Niccolò Paganini
Concerti per violino e orchestra n. 3 & 4
Paganini scrisse sei concerti per violino, di cui il più famoso è il secondo, che contiene la melodia conosciuta come “La Campanella” usata come base dell’ultimo movimento. Il primo concerto è spesso accoppiato con il secondo, mentre gli ultimi 4 spartiti, pur mantenendo pressappoco la stessa struttura formale dei precedenti, sono meno conosciuti.
Tutti i concerti seguono lo stesso schema con un movimento lirico sostenuto e ampio, affiancato da movimenti successivi di notevole brillantezza ed enormi difficoltà tecniche . L’accompagnamento orchestrale di quest’ultimi è più marcato. Una curiosità: l’ultimo movimento del quarto concerto contiene alcune battute molto simili al secondo concerto “ La Campanella”. Registrazione eseguita nel 1975 e rimasterizzazione effettuata nel 1988. Audio ottimo. Imperdibile!
Paganini: Concerti per violino e orchestra nn. 3 & 4
Molto ammirato e altrettanto criticato, Paganini ha diviso i melomani del suo
tempo in due opposte fazioni: per gli uni, tra cui Robert Schumann, egli rappresentava la “chiave di volta del virtuosismo”, per gli altri, e Goethe fra questi, era come se “a questa colonna di fiamme e di nembi, mancasse “una base”.
E se la constatazione di Schumann era giusta, d’altro canto anche la sensazione di Goethe è quanto meno comprensibile. In realtà entrambe le affermazioni sono caratteristiche di due modi diversi di ascoltare la musica e di recepirla. Paganini, stando a quanto raccontava Louis Spohr circa un colloquio avuto con il violinista, era ben consapevole sia di queste differenze che della propria posizione. Egli infatti suonava i suoi pezzi virtuosistici per il grande pubblico e non per gli esperti: è vero che tra questi metteva anche se stesso, tuttavia le sue composizioni concertistiche non erano affatto destinate a loro.
In circoli più stretti, al contrario, Paganini era solito eseguire con grande entusiasmo i Quartetti di Beethoven, inclusi gli ultimi, che all’epoca erano considerati di assai difficile comprensione.

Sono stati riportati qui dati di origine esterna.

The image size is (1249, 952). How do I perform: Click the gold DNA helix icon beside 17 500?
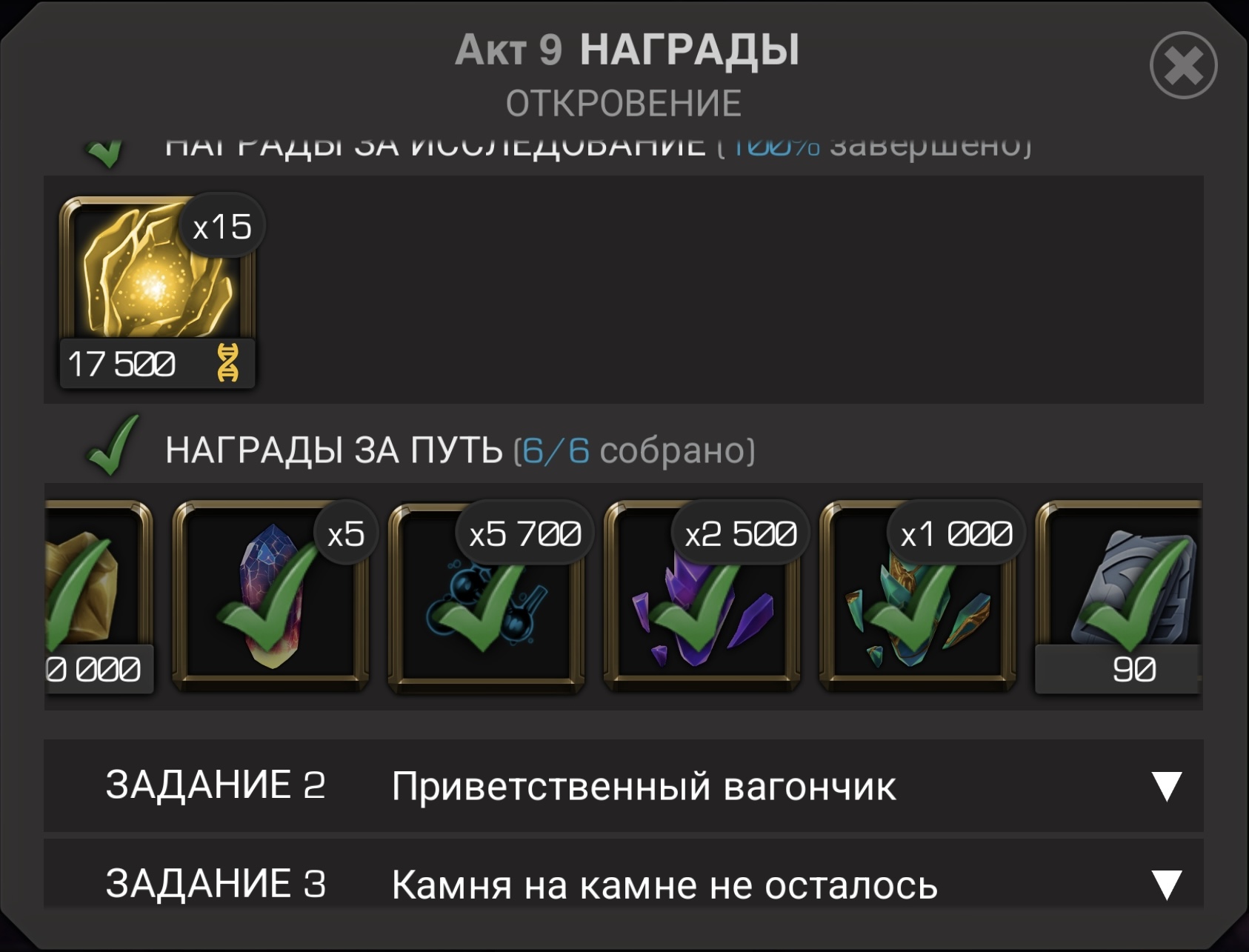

Oltre a ciò nutriva un amore particolare per la musica vocale antica, in special modo per le opere di Palestrina, ed era dotato anche di un acutissimo senso critico per la musica. Ma tutto ciò non gli impedì affatto di girare in lungo e largo l’Europa mettendo in mostra in modo spettacolare il proprio violinismo trascendentale.
D’altro lato Paganini riusciva ad affascinare il pubblico grazie anche al suo modo così espressivo di suonare sulla corda di sol, la corda più grave e più sonora, e grazie ancora alla sua capacità di arricchire i pezzi cantabili di infinite sfumature espressive.

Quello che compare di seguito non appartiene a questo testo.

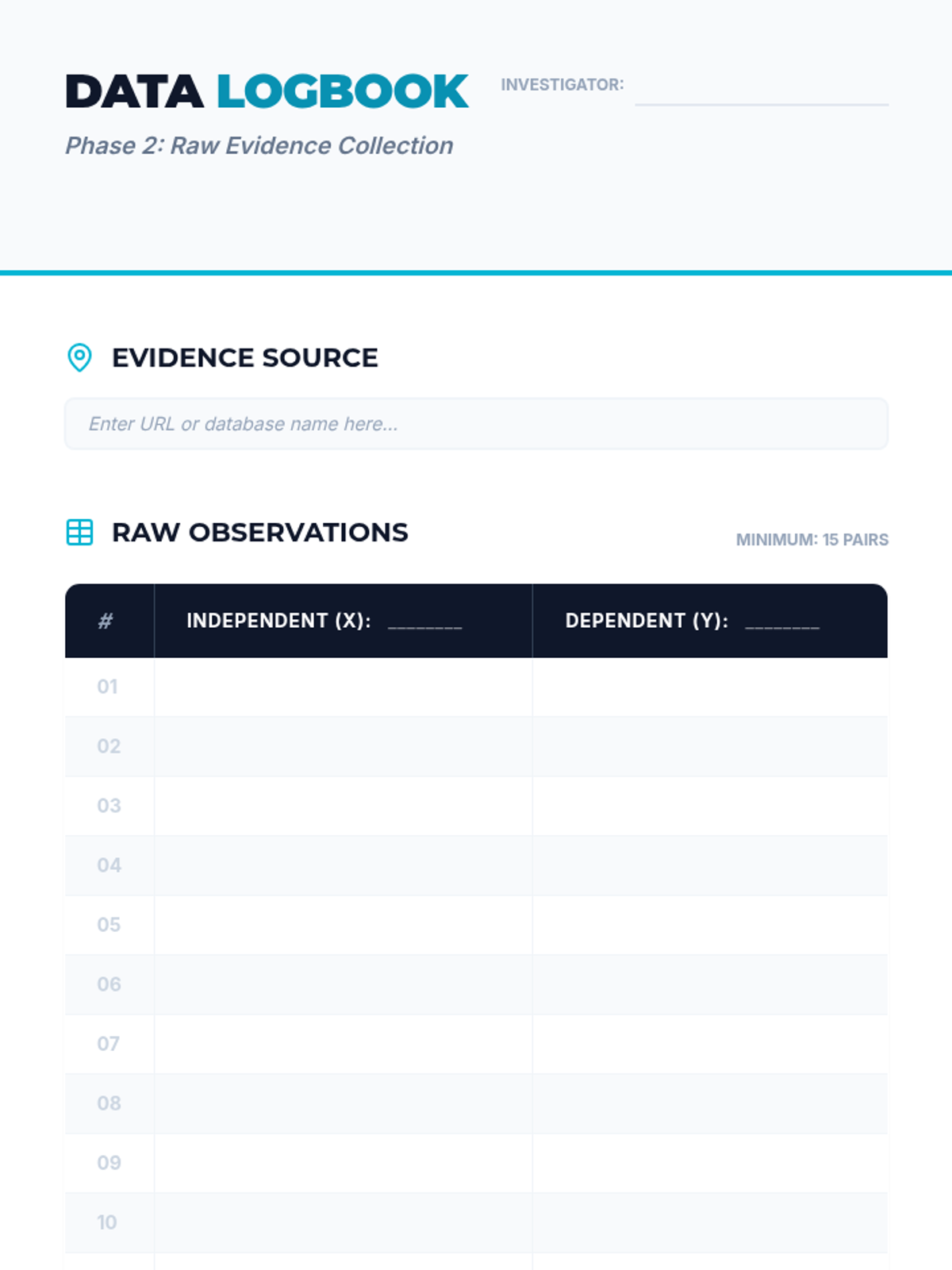Screen dimensions: 952x1270
Task: Focus the Evidence Source URL input field
Action: [x=476, y=424]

Dei Concerti per violino composti da Paganini ne sono noti oggi sei. La sua paura di essere imitato da altri violinisti raggiungeva dei livelli maniacali; per questo non solo ha sempre impedito che i suoi Concerti fossero dati alle stampe, ma era solito addirittura consegnare le parti strumentali all’orchestra solo un attimo prima dell’inizio delle prove, riprendendosi poi il materiale non appena il concerto era finito. Con questo suo atteggiamento, però, era anche costretto a scrivere parti orchestrali che non superassero un certo livello di difficoltà tecnica.

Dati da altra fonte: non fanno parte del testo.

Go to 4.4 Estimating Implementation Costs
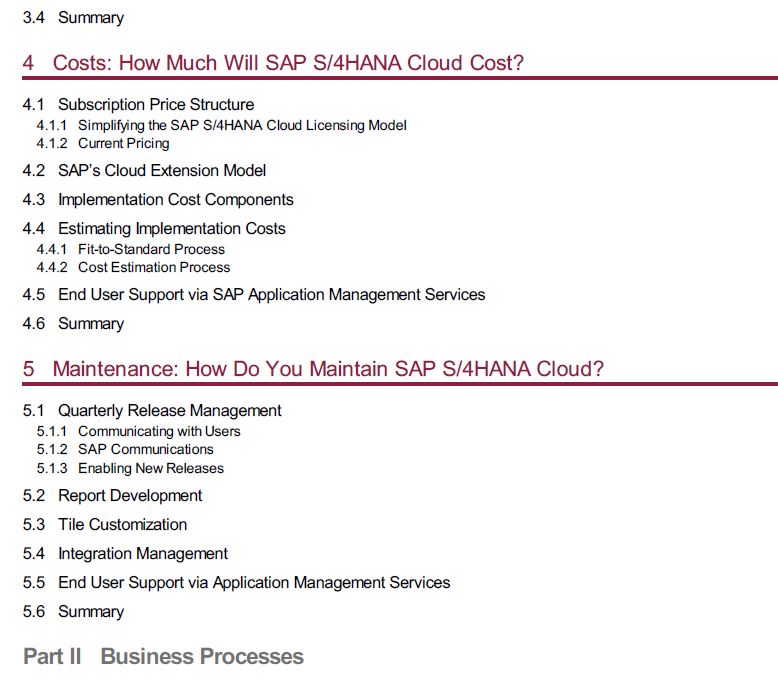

I Concerti per violino e orchestra n. 3 e n. 4 hanno entrambi un’analoga struttura formale nel primo movimento, nonostante siano profondamente differenti nel loro carattere e configurazione.
L’esposizione viene affidata per intero all’orchestra e risulta piuttosto estesa per via della ripetizione del tema iniziale dopo il gruppo tematico conclusivo: per il numero di battute l’esposizione occupa più di un quarto dell’intero movimento. Ad essa fanno seguito due parti solistiche, anch’esse di grosse dimensioni, separate tra loro da un ritornello relativamente breve del “tutti”.
Questo ritornello verrà poi ripetuto altre due volte (prima e dopo la cadenza del
violino solista) e nei due Concerti presenta addirittura tratti stilistici simili.
Il Concerto n. 3 in mi maggiore fu composto da Paganini nel 1826 in Italia, ma con il pensiero già rivolto al viaggio che doveva fare nel 1828 in Europa. La prima esecuzione di cui ci è giunta notizia certa è stata quella di Vienna, prima tappa della sua tournée europea, anche se è assai verosimile che egli avesse già “provato” il Concerto in Italia nel 1827.
Il carattere di marcia dei temi del primo movimento viene già annunciato dall’indicazione di tempo; tuttavia Paganini riesce ad evitare toni troppo rigidamente “marziali”. Egli scrive piuttosto una musica lieve, di trasparenza rossiniana, nella quale assai di frequente ci si imbatte nell’indicazione d’espressione “dolce” e che – a nostro avviso – non è immediatamente associabile all’idea di un “Allegro marziale”.
Altrettanto inconsueto è il considerevole organico orchestrale, in cui sono inclusi ben tre tromboni e una tuba, ma in cui gli ottoni non vengono mai sfruttati nelle loro specifiche qualità timbriche; Paganini ne fa uso unicamente per dare al “tutti” – che del resto non ha mai una grande compattezza o densità sonora – un proprio colore distintivo.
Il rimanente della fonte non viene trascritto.